» Instructions for the task: Check every line of the entries below for the word "icon", then give only the number of lines that have it.

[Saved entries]
......

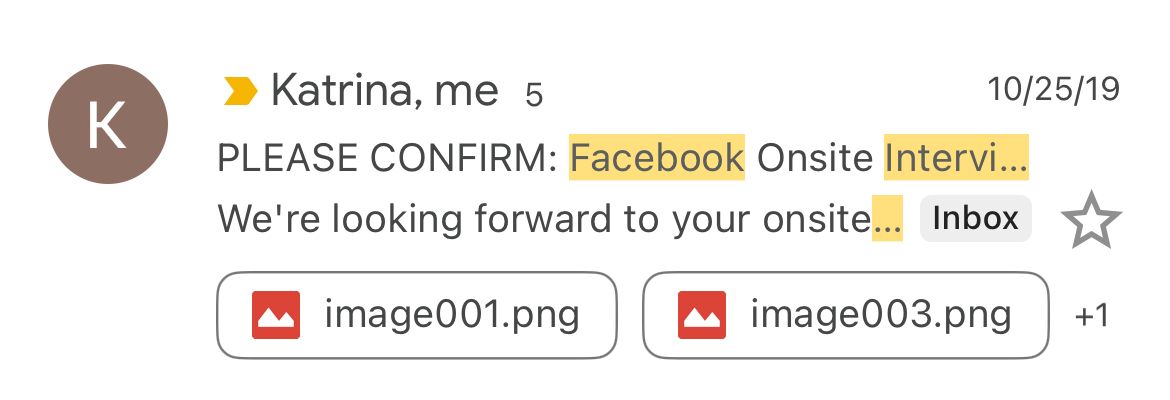Click the thread message count 5
1170x400 pixels.
(534, 95)
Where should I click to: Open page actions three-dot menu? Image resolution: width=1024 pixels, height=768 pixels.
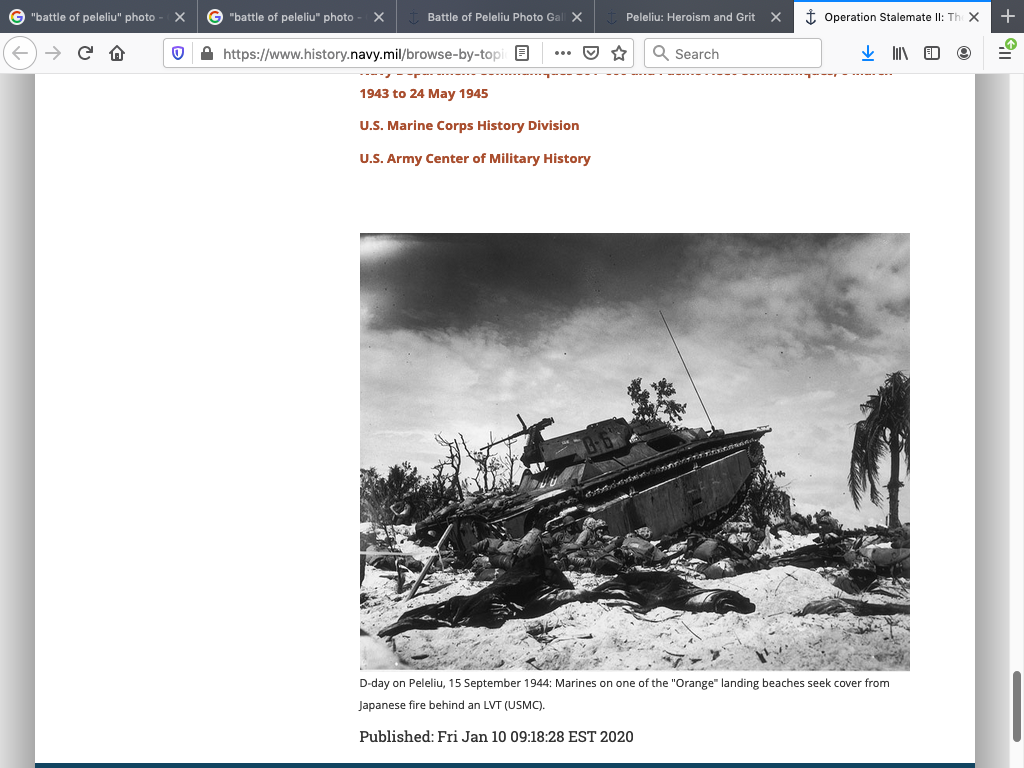click(x=562, y=54)
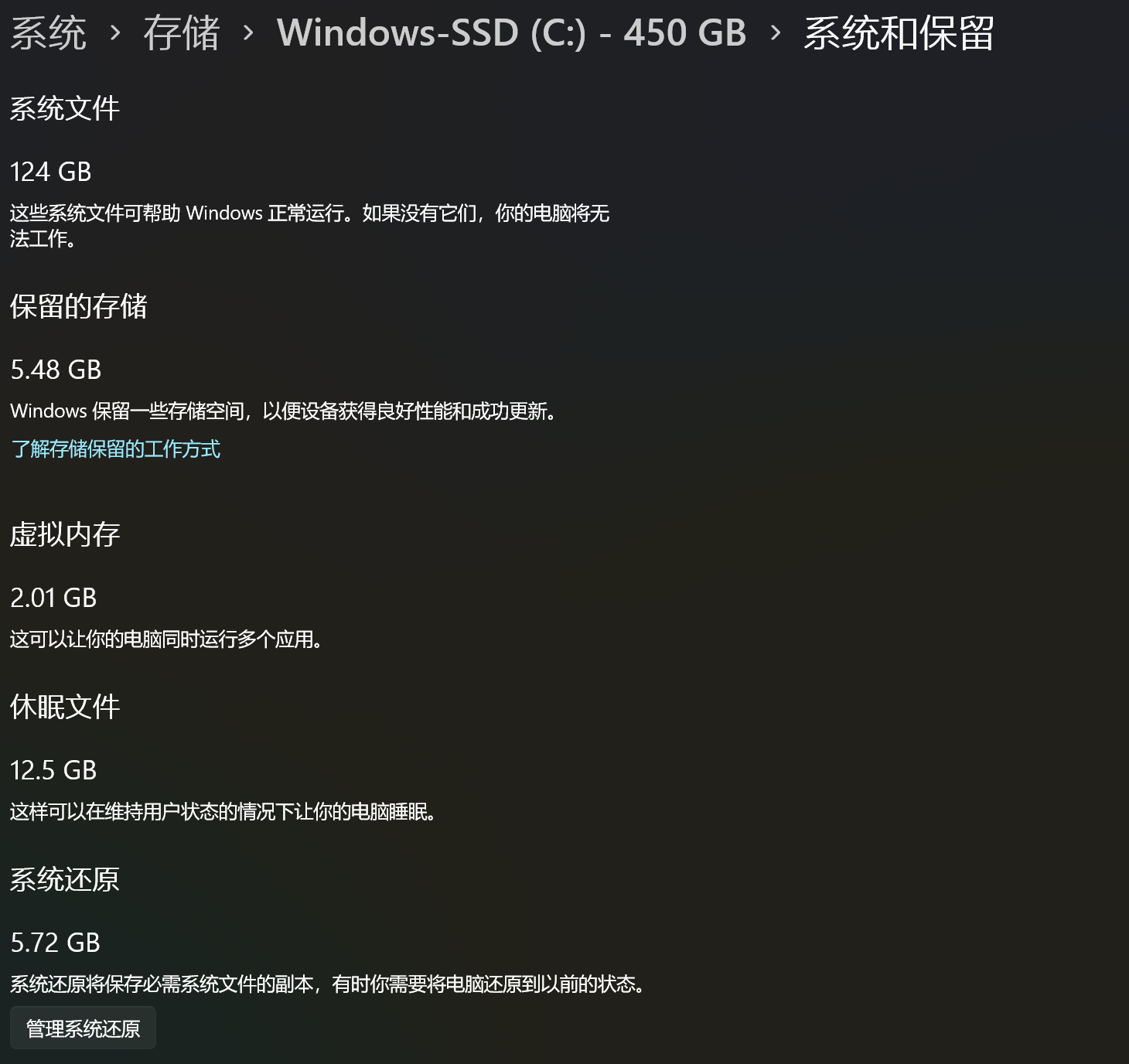Screen dimensions: 1129x1064
Task: Return to Windows-SSD (C:) - 450 GB breadcrumb
Action: coord(512,33)
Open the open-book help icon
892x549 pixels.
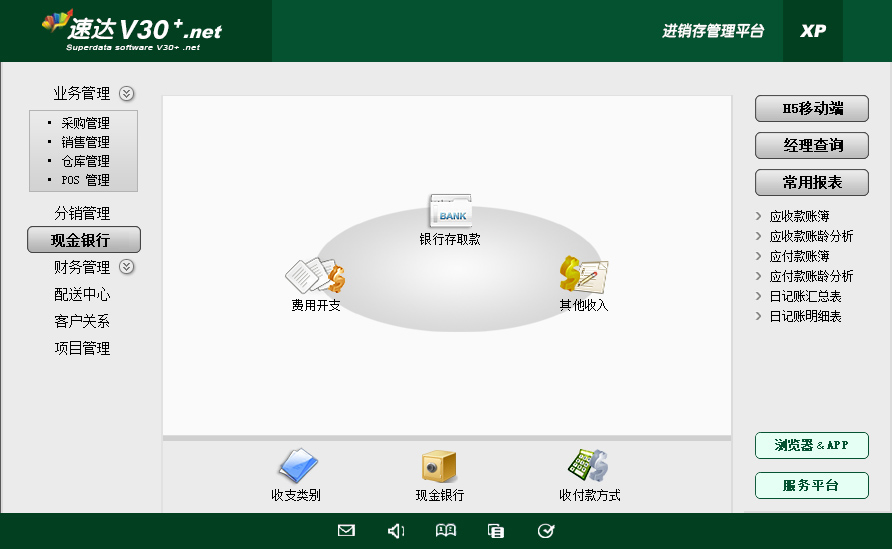point(446,531)
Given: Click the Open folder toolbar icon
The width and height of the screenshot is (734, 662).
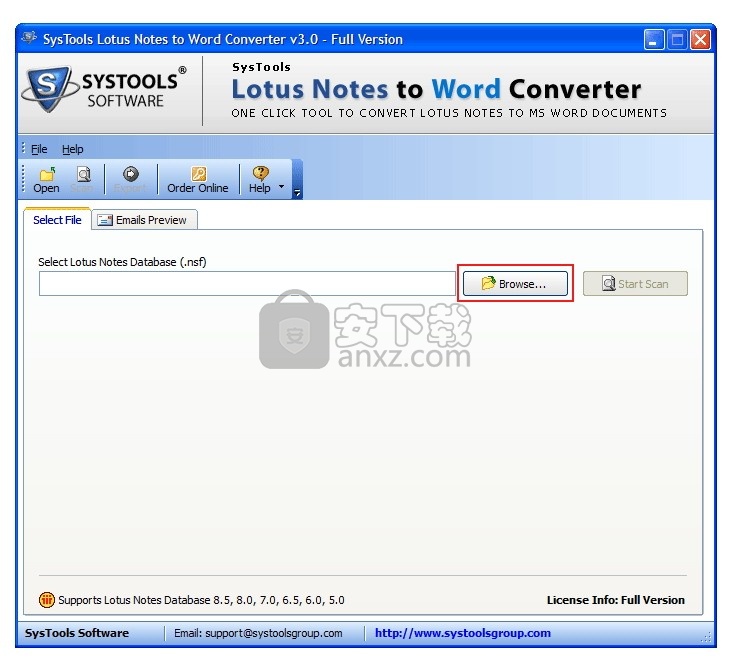Looking at the screenshot, I should point(46,174).
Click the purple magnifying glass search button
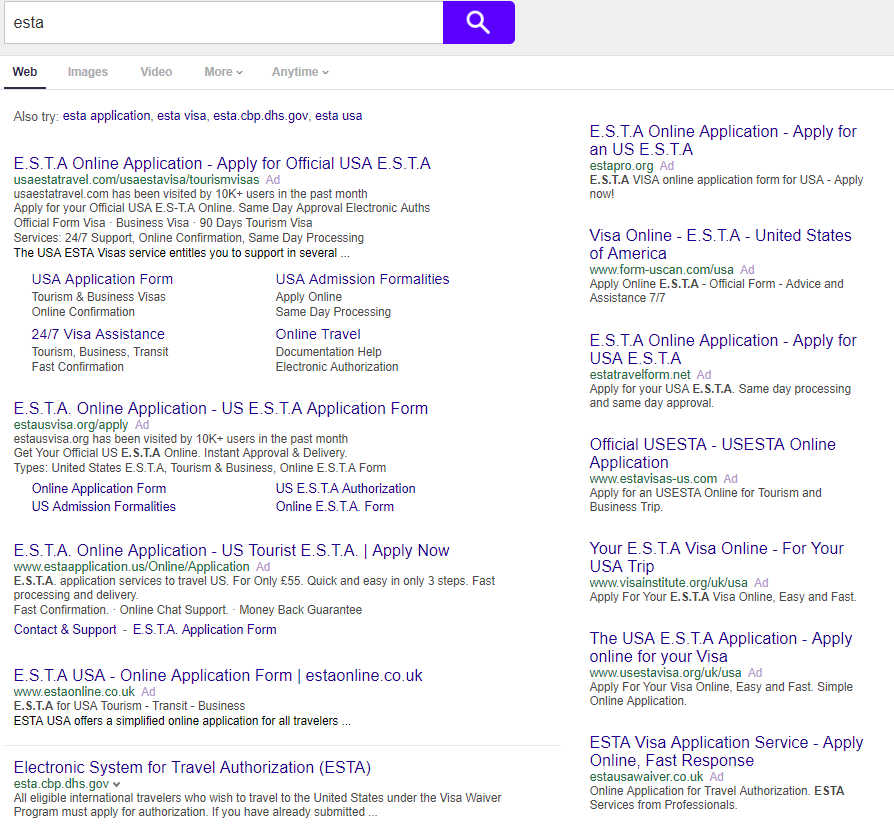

......

» Response to the task: 2